Doris Harper-Wills

writer, composer, and choreographer, was born in Guyana. She is a guiding light focused on teaching the history and culture of the Caribbean Diaspora through her art forms.

She has won First Prize for her performance poetry, accepting awards from the History and Arts Council, Guyana, and Avery Hill College, Kent. She has also won the Carifesta Award (the first Black Festival of Creative Arts in Guyana), the International Women's Year Award, New York, for her contribution to civic life in Brooklyn and The Bronx, and the Top Teller Award for story-telling from Yukon Community Arts Council, Canada.

From 1976 to 1991, Doris worked in the Education Centre of the Commonwealth Institute, where she organised festivals and focus weeks. She also became Artistic Director of London Entertains, an annual festival of many cultures, which took place at St. Martin-in-the-Fields, Trafalgar Square, and Covent Garden. She has also composed and choreographed for St. James Church, Piccadilly and the Lambeth Conference, Canterbury.

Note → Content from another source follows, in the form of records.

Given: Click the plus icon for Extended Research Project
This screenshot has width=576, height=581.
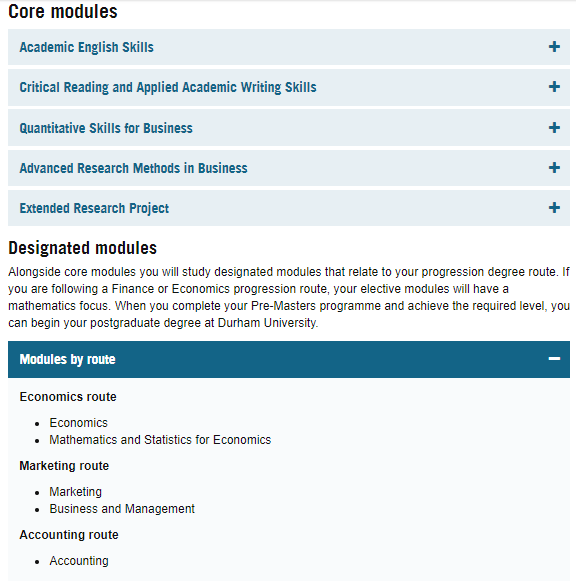Looking at the screenshot, I should click(x=554, y=208).
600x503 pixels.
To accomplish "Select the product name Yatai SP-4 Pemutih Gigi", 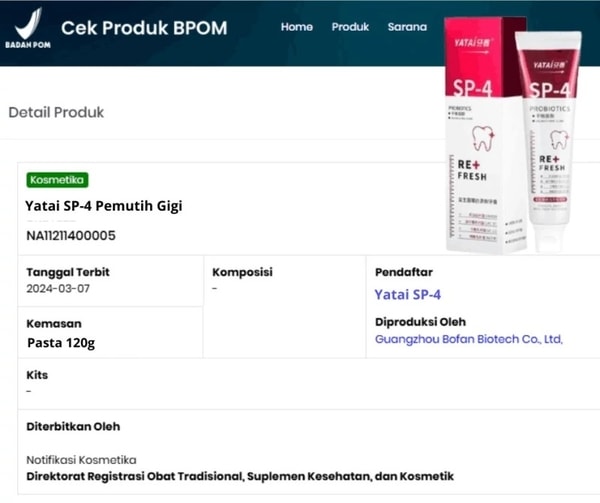I will 104,207.
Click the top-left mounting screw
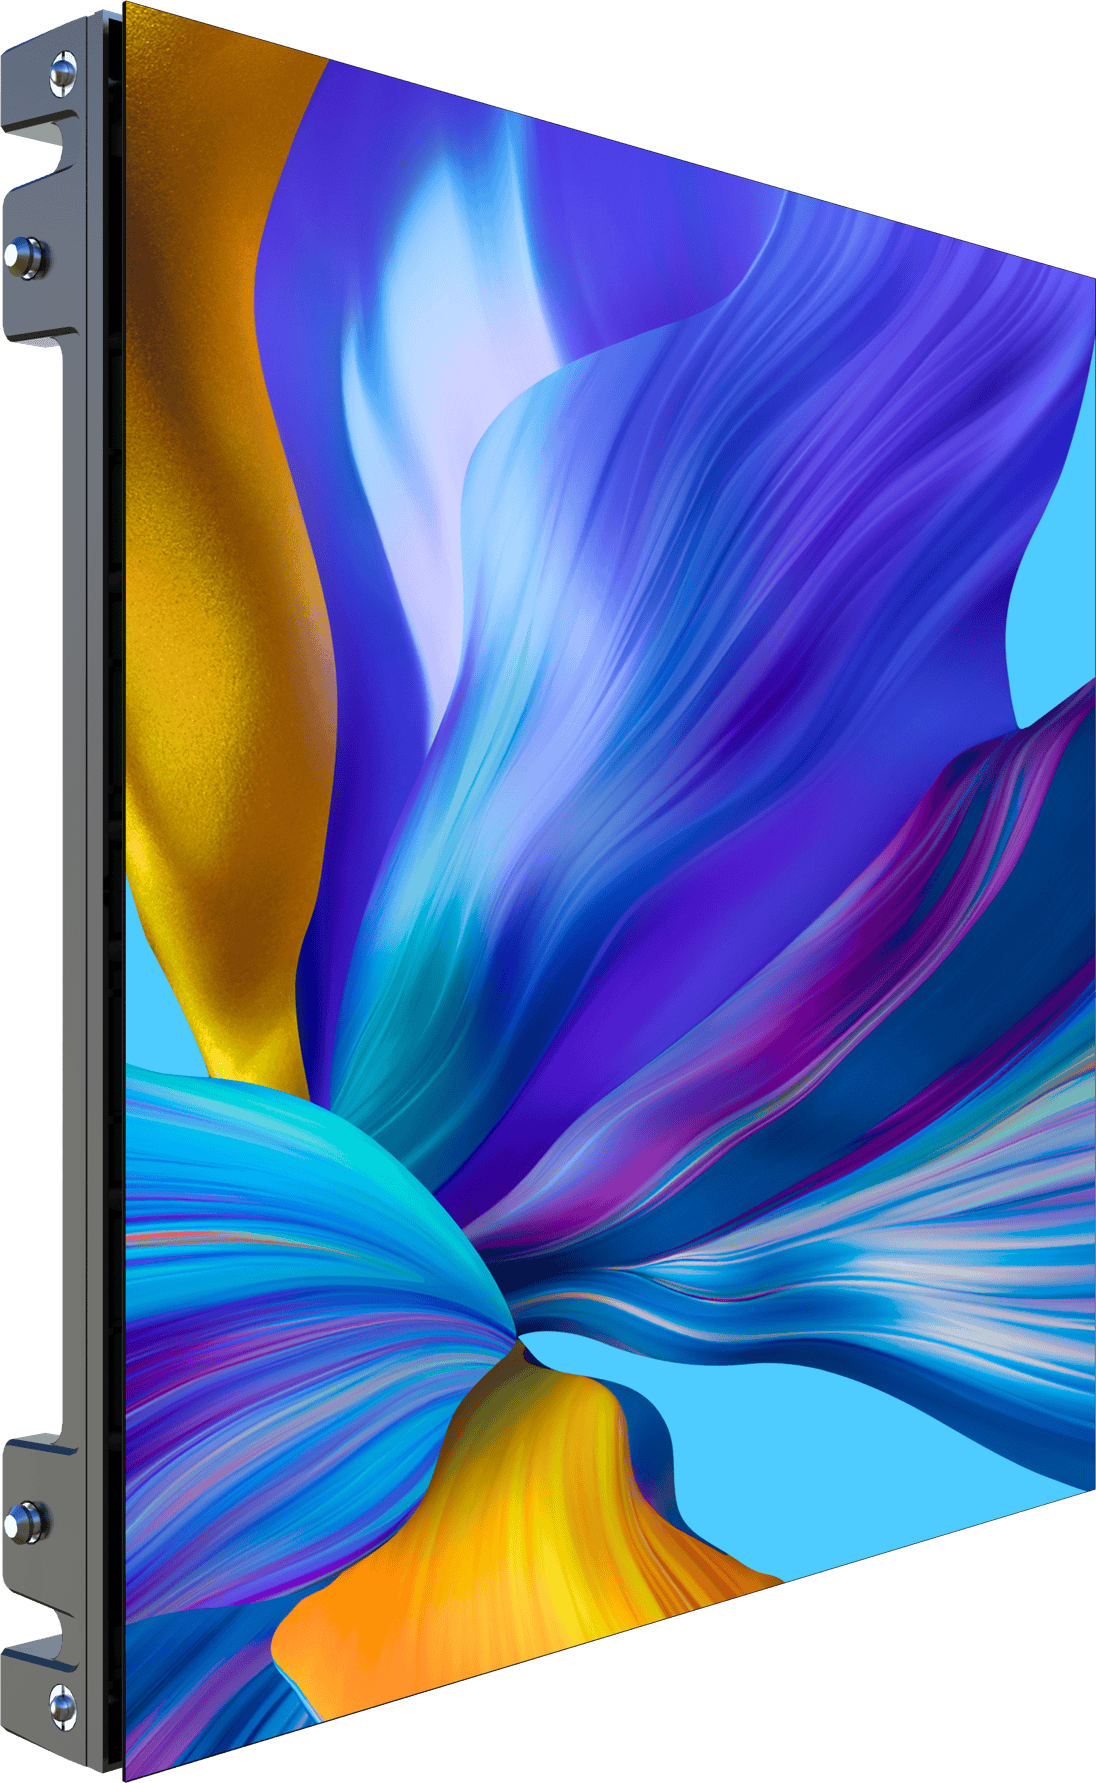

Her songs and stories have been performed on radio and television, and in museums and parks. They can be found in collections by the EEC and UNESCO, and publications by A&C Black, Blackie, Nelson and Scholastic.

We shared the same voyage in the dark, the same grief in different languages. It is up to us to share our knowledge of African and Caribbean history with our children. It is up to us to give light and awareness to our children by informing them about their roots.